The aqueous solution of Nonionic surfactants has poor foaming capability with the foam being not stable as well. This is due to that each molecule of the Nonionic surfactant has relatively large surface area and the interface being in uncharged foam. Polyoxyethylene has long chain and uniform molecular weight distribution. The lipophilic group has long chain and also contains branched chain. The presence of the polyoxyethylene -polyoxypropylene copolymer both has a great impact on the foaming of the Nonionic surfactants. Owing to the presence of the polar portion and non-polar portions existing in their molecular structure, they have large surface activity. Such kind of active agents can be divided into the ester type (e.g. polyoxyethylene fatty acid esters, sorbitan fatty acid esters anhydrides), ether type (e.g., polyoxyethylene alkyl ether, polyoxyethylene alkyl phenol ether), amine type (such as polyoxyethylene fatty amine), amide type (such as polyoxyethylene alkyl amide) and mixing type (such as sorbitol anhydride fatty acid esters, polyoxyethylene ether). In the field of oiling, Nonionic surfactants are mainly used in foaming, emulsifying, anti-wax, anti-corrosion, retarder, production increase of oil wells, intensified injection of injection wells as well as improving oil recovery and so on.
Cationic surfactants are comprised of a positively charged head. Most of cationic surfactants find use as anti-microbials, anti-fungals, etc. in HI&I (Benzalkonium chloride (BKC-80 and BKC-50). The cationic nature of these surfactants disrupts the cell membranes of bacteria and viruses.

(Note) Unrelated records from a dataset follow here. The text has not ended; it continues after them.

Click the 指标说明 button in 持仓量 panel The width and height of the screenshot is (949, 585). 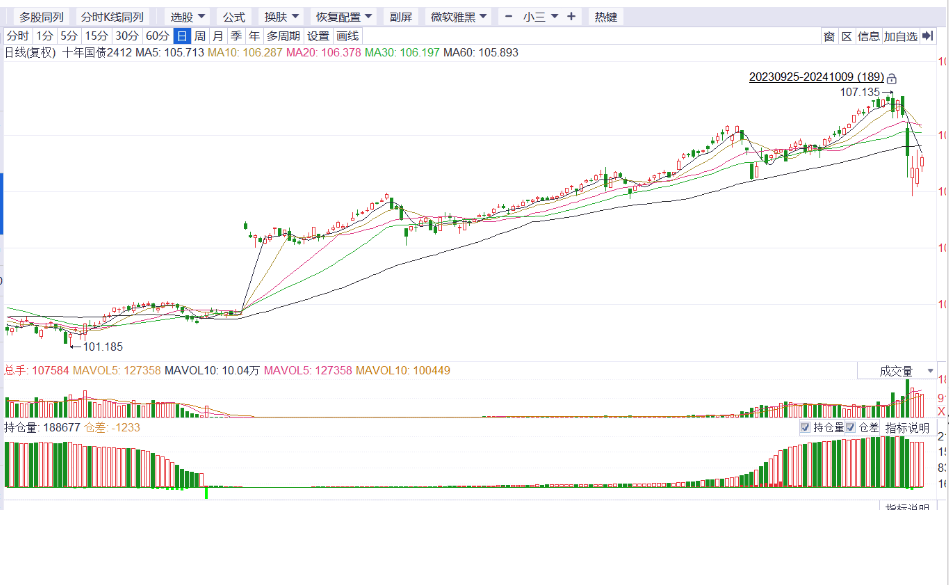tap(906, 427)
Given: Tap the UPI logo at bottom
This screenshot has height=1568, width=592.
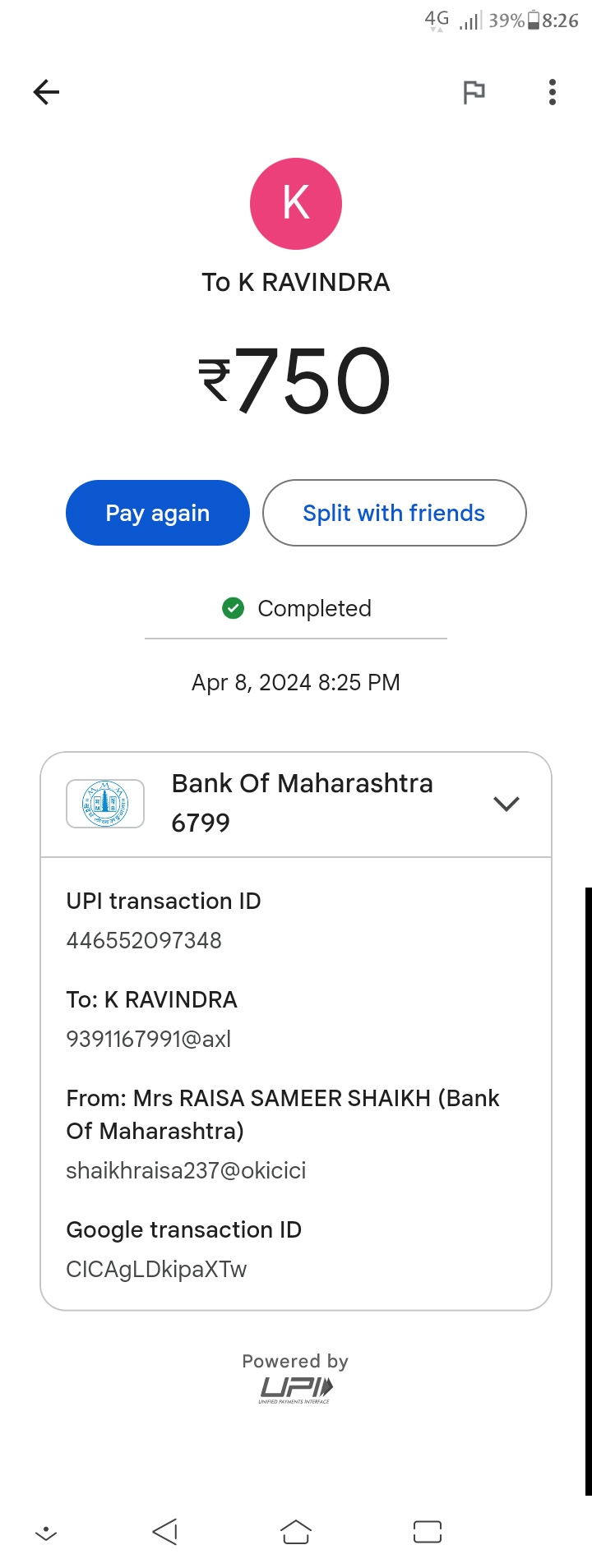Looking at the screenshot, I should [x=296, y=1389].
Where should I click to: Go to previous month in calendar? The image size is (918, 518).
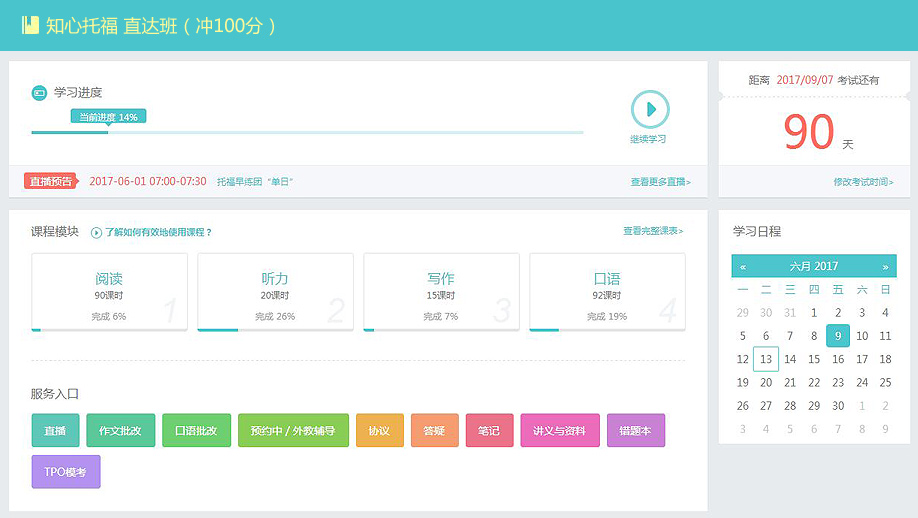743,267
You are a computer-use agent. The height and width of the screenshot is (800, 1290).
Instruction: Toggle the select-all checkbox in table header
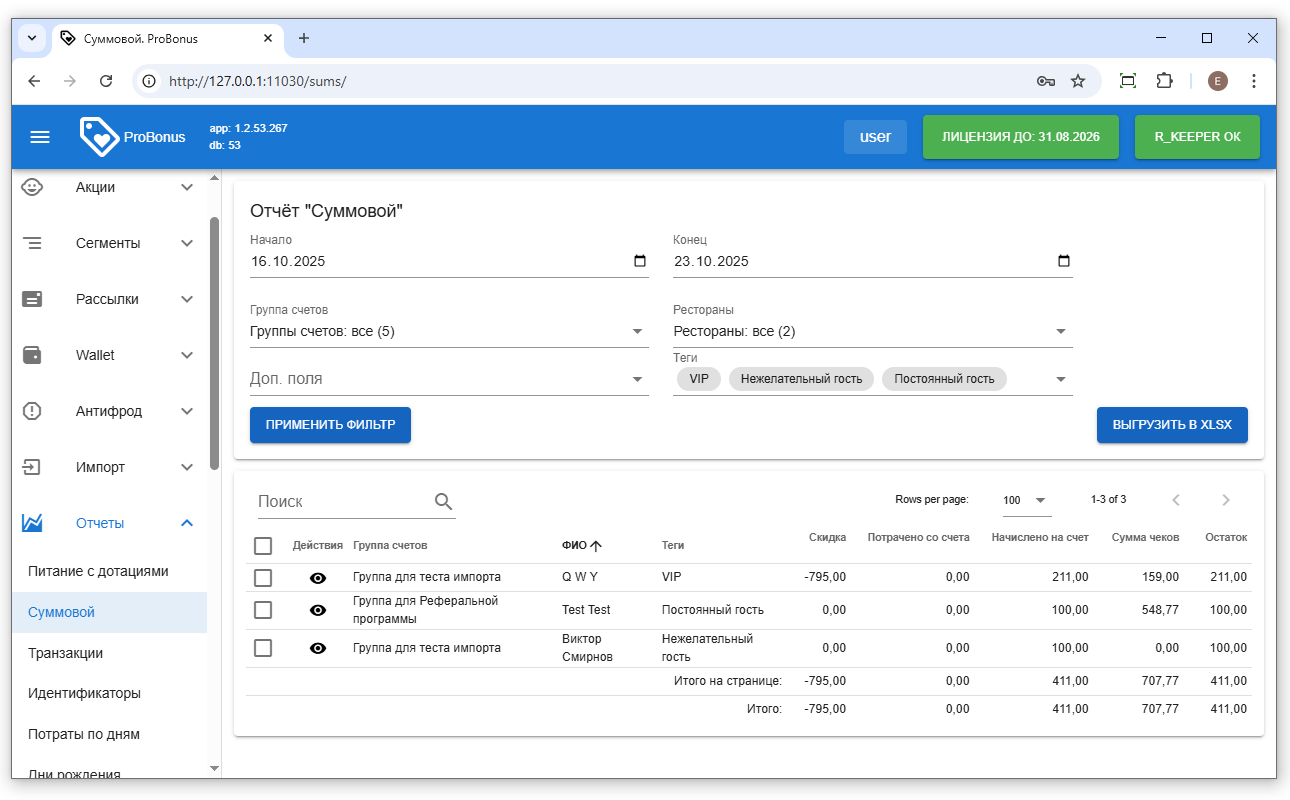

Zwitterionic (amphoteric) surfactants have both cationic and anionic centers attached to the same molecule. The anionic part can be variable and include sulfonates, as in the sultaines (Foamer HS). Betaines such as cocamidopropyl betaine (CAPB, coco betaine) have a carboxylate with the ammonium. The cationic part is based on primary, secondary, or tertiary amines or quaternary ammonium cations. Zwitterionic surfactants are often sensitive to pH and will behave as anionic or cationic based on pH. Fast dry ("coacervation") latex traffic paints are based on this concept, with a drop in pH triggering the latex in the paint to coagulate.